%%

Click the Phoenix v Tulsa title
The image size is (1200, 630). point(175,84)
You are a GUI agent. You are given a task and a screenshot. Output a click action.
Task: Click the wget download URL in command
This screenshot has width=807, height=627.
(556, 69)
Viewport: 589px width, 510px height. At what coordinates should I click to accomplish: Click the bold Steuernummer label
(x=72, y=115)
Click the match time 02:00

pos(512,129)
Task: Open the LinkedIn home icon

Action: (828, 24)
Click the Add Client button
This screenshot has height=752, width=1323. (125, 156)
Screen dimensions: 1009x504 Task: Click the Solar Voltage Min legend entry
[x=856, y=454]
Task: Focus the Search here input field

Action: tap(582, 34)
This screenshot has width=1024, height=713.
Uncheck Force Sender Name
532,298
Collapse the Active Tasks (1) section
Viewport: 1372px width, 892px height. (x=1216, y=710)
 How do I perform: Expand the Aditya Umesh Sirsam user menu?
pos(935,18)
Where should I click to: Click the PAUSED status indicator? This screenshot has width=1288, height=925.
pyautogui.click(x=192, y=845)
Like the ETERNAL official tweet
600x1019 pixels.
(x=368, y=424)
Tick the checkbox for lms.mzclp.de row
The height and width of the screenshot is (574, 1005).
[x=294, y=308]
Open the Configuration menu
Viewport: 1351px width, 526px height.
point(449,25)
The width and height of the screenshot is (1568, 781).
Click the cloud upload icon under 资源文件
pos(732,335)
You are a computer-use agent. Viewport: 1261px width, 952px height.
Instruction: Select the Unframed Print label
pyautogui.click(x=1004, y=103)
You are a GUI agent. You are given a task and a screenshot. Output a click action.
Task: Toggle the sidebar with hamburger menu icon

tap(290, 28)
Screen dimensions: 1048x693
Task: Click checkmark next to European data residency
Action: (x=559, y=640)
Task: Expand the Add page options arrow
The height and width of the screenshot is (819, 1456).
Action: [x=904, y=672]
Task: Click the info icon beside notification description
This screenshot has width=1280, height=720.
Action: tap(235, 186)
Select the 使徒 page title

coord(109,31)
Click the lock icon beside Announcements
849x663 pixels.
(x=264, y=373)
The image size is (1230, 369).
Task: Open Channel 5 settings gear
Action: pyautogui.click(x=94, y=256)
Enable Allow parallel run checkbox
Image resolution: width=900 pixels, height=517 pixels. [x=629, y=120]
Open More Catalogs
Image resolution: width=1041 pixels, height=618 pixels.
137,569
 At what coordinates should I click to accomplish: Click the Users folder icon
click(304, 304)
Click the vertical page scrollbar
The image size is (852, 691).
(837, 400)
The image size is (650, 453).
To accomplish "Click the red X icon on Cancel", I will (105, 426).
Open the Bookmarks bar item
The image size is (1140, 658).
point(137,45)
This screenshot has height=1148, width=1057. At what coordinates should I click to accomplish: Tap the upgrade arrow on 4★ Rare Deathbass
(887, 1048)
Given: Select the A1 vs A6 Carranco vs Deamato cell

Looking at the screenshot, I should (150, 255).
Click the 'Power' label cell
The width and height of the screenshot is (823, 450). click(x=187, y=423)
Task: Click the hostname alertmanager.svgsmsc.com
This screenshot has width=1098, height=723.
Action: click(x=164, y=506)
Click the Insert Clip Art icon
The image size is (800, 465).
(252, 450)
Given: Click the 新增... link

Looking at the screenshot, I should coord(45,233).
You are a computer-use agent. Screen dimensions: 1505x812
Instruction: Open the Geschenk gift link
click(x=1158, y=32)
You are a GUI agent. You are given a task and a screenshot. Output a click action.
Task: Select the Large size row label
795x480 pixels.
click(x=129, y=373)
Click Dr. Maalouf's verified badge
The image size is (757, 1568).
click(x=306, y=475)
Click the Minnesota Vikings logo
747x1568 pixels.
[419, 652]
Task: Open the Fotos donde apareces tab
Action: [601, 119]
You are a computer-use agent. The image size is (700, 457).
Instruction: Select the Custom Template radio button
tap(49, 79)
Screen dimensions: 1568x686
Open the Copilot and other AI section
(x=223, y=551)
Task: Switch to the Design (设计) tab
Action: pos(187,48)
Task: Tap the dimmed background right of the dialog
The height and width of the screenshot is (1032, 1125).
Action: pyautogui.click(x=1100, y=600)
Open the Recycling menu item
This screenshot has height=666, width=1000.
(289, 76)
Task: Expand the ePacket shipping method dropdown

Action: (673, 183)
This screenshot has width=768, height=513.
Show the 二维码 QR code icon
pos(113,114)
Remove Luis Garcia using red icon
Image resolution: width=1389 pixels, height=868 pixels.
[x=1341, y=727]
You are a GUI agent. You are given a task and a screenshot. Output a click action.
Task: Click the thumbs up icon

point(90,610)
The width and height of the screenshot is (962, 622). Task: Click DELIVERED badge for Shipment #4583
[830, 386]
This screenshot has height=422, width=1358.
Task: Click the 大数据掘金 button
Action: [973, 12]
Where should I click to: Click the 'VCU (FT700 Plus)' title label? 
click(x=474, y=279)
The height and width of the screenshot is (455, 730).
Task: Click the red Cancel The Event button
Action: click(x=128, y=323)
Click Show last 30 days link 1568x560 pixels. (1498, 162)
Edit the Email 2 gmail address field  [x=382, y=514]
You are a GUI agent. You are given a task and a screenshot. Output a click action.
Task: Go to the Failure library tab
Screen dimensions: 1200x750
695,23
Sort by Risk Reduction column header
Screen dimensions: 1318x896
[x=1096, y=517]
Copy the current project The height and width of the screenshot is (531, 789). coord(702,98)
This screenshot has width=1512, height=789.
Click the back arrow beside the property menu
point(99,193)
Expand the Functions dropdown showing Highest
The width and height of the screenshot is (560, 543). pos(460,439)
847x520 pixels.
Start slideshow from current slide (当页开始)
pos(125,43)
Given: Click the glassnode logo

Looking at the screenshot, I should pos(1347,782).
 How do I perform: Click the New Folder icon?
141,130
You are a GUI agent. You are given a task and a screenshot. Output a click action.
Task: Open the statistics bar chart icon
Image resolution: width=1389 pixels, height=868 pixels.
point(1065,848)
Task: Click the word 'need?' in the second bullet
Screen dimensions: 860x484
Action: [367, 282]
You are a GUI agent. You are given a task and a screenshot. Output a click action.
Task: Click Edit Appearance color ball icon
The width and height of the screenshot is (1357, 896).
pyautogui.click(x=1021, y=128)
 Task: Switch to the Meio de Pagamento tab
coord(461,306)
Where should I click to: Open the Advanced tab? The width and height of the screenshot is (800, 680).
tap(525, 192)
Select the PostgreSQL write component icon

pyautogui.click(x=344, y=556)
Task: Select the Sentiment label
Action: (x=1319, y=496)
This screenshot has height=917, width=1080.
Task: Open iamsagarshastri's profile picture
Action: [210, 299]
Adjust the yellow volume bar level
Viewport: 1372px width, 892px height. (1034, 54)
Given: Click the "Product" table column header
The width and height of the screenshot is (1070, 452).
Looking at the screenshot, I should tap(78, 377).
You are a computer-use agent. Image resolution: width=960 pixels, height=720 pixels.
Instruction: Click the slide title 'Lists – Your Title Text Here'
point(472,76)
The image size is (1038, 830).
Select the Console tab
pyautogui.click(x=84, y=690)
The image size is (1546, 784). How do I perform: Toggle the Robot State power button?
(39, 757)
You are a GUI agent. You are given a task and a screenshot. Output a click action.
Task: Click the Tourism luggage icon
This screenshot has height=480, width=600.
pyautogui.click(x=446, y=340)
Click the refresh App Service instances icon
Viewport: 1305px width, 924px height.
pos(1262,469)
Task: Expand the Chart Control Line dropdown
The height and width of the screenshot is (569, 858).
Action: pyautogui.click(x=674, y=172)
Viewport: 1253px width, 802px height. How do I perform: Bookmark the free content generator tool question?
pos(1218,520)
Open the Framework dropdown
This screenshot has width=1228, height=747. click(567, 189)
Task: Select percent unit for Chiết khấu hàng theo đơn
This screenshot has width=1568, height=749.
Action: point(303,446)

%%

Copy every entry above without any change to its wording, order, or punctuation.

Click the Phoenix v Tulsa title
The image size is (1200, 630). point(175,84)
You are a GUI agent. You are given a task and a screenshot. Output a click action.
Task: Click the wget download URL in command
This screenshot has width=807, height=627.
(556, 69)
Viewport: 589px width, 510px height. At what coordinates should I click to accomplish: Click the bold Steuernummer label
(x=72, y=115)
Click the match time 02:00

pos(512,129)
Task: Open the LinkedIn home icon

Action: (828, 24)
Click the Add Client button
This screenshot has height=752, width=1323. (125, 156)
Screen dimensions: 1009x504 Task: Click the Solar Voltage Min legend entry
[x=856, y=454]
Task: Focus the Search here input field

Action: tap(582, 34)
This screenshot has width=1024, height=713.
Uncheck Force Sender Name
532,298
Collapse the Active Tasks (1) section
Viewport: 1372px width, 892px height. (x=1216, y=710)
 How do I perform: Expand the Aditya Umesh Sirsam user menu?
pos(935,18)
Where should I click to: Click the PAUSED status indicator? This screenshot has width=1288, height=925.
pyautogui.click(x=192, y=845)
Like the ETERNAL official tweet
600x1019 pixels.
(x=368, y=424)
Tick the checkbox for lms.mzclp.de row
The height and width of the screenshot is (574, 1005).
[x=294, y=308]
Open the Configuration menu
Viewport: 1351px width, 526px height.
point(449,25)
The width and height of the screenshot is (1568, 781).
Click the cloud upload icon under 资源文件
pos(732,335)
You are a computer-use agent. Viewport: 1261px width, 952px height.
Instruction: Select the Unframed Print label
pyautogui.click(x=1004, y=103)
You are a GUI agent. You are given a task and a screenshot. Output a click action.
Task: Toggle the sidebar with hamburger menu icon

tap(290, 28)
Screen dimensions: 1048x693
Task: Click checkmark next to European data residency
Action: (x=559, y=640)
Task: Expand the Add page options arrow
The height and width of the screenshot is (819, 1456).
Action: [x=904, y=672]
Task: Click the info icon beside notification description
This screenshot has width=1280, height=720.
Action: tap(235, 186)
Select the 使徒 page title

coord(109,31)
Click the lock icon beside Announcements
849x663 pixels.
(x=264, y=373)
The image size is (1230, 369).
Task: Open Channel 5 settings gear
Action: pyautogui.click(x=94, y=256)
Enable Allow parallel run checkbox
Image resolution: width=900 pixels, height=517 pixels. [x=629, y=120]
Open More Catalogs
Image resolution: width=1041 pixels, height=618 pixels.
137,569
 At what coordinates should I click to accomplish: Click the Users folder icon
click(304, 304)
Click the vertical page scrollbar
The image size is (852, 691).
(837, 400)
The image size is (650, 453).
To accomplish "Click the red X icon on Cancel", I will (105, 426).
Open the Bookmarks bar item
The image size is (1140, 658).
point(137,45)
This screenshot has height=1148, width=1057. At what coordinates should I click to accomplish: Tap the upgrade arrow on 4★ Rare Deathbass
(887, 1048)
Given: Select the A1 vs A6 Carranco vs Deamato cell

Looking at the screenshot, I should (150, 255).
Click the 'Power' label cell
The width and height of the screenshot is (823, 450). click(x=187, y=423)
Task: Click the hostname alertmanager.svgsmsc.com
This screenshot has width=1098, height=723.
Action: click(x=164, y=506)
Click the Insert Clip Art icon
The image size is (800, 465).
(252, 450)
Given: Click the 新增... link

Looking at the screenshot, I should coord(45,233).
You are a computer-use agent. Screen dimensions: 1505x812
Instruction: Open the Geschenk gift link
click(x=1158, y=32)
You are a GUI agent. You are given a task and a screenshot. Output a click action.
Task: Select the Large size row label
795x480 pixels.
click(x=129, y=373)
Click Dr. Maalouf's verified badge
The image size is (757, 1568).
click(x=306, y=475)
Click the Minnesota Vikings logo
747x1568 pixels.
[419, 652]
Task: Open the Fotos donde apareces tab
Action: [601, 119]
You are a computer-use agent. The image size is (700, 457).
Instruction: Select the Custom Template radio button
tap(49, 79)
Screen dimensions: 1568x686
Open the Copilot and other AI section
(x=223, y=551)
Task: Switch to the Design (设计) tab
Action: pos(187,48)
Task: Tap the dimmed background right of the dialog
The height and width of the screenshot is (1032, 1125).
Action: pyautogui.click(x=1100, y=600)
Open the Recycling menu item
This screenshot has height=666, width=1000.
(289, 76)
Task: Expand the ePacket shipping method dropdown

Action: (673, 183)
This screenshot has width=768, height=513.
Show the 二维码 QR code icon
pos(113,114)
Remove Luis Garcia using red icon
Image resolution: width=1389 pixels, height=868 pixels.
[x=1341, y=727]
You are a GUI agent. You are given a task and a screenshot. Output a click action.
Task: Click the thumbs up icon

point(90,610)
The width and height of the screenshot is (962, 622). Task: Click DELIVERED badge for Shipment #4583
[830, 386]
This screenshot has height=422, width=1358.
Task: Click the 大数据掘金 button
Action: [973, 12]
Where should I click to: Click the 'VCU (FT700 Plus)' title label? 
click(x=474, y=279)
The height and width of the screenshot is (455, 730).
Task: Click the red Cancel The Event button
Action: click(x=128, y=323)
Click Show last 30 days link 1568x560 pixels. (1498, 162)
Edit the Email 2 gmail address field  [x=382, y=514]
You are a GUI agent. You are given a task and a screenshot. Output a click action.
Task: Go to the Failure library tab
Screen dimensions: 1200x750
695,23
Sort by Risk Reduction column header
Screen dimensions: 1318x896
[x=1096, y=517]
Copy the current project The height and width of the screenshot is (531, 789). coord(702,98)
This screenshot has width=1512, height=789.
Click the back arrow beside the property menu
point(99,193)
Expand the Functions dropdown showing Highest
The width and height of the screenshot is (560, 543). pos(460,439)
847x520 pixels.
Start slideshow from current slide (当页开始)
pos(125,43)
Given: Click the glassnode logo

Looking at the screenshot, I should pos(1347,782).
 How do I perform: Click the New Folder icon?
141,130
You are a GUI agent. You are given a task and a screenshot. Output a click action.
Task: Open the statistics bar chart icon
Image resolution: width=1389 pixels, height=868 pixels.
point(1065,848)
Task: Click the word 'need?' in the second bullet
Screen dimensions: 860x484
Action: [367, 282]
You are a GUI agent. You are given a task and a screenshot. Output a click action.
Task: Click Edit Appearance color ball icon
The width and height of the screenshot is (1357, 896).
pyautogui.click(x=1021, y=128)
 Task: Switch to the Meio de Pagamento tab
coord(461,306)
Where should I click to: Open the Advanced tab? The width and height of the screenshot is (800, 680).
tap(525, 192)
Select the PostgreSQL write component icon

pyautogui.click(x=344, y=556)
Task: Select the Sentiment label
Action: (x=1319, y=496)
This screenshot has height=917, width=1080.
Task: Open iamsagarshastri's profile picture
Action: [210, 299]
Adjust the yellow volume bar level
Viewport: 1372px width, 892px height. (1034, 54)
Given: Click the "Product" table column header
The width and height of the screenshot is (1070, 452).
Looking at the screenshot, I should tap(78, 377).
You are a computer-use agent. Image resolution: width=960 pixels, height=720 pixels.
Instruction: Click the slide title 'Lists – Your Title Text Here'
point(472,76)
The image size is (1038, 830).
Select the Console tab
pyautogui.click(x=84, y=690)
The image size is (1546, 784). How do I perform: Toggle the Robot State power button?
(39, 757)
You are a GUI agent. You are given a task and a screenshot. Output a click action.
Task: Click the Tourism luggage icon
This screenshot has height=480, width=600.
pyautogui.click(x=446, y=340)
Click the refresh App Service instances icon
Viewport: 1305px width, 924px height.
pos(1262,469)
Task: Expand the Chart Control Line dropdown
The height and width of the screenshot is (569, 858).
Action: pyautogui.click(x=674, y=172)
Viewport: 1253px width, 802px height. How do I perform: Bookmark the free content generator tool question?
pos(1218,520)
Open the Framework dropdown
This screenshot has width=1228, height=747. click(567, 189)
Task: Select percent unit for Chiết khấu hàng theo đơn
This screenshot has width=1568, height=749.
Action: point(303,446)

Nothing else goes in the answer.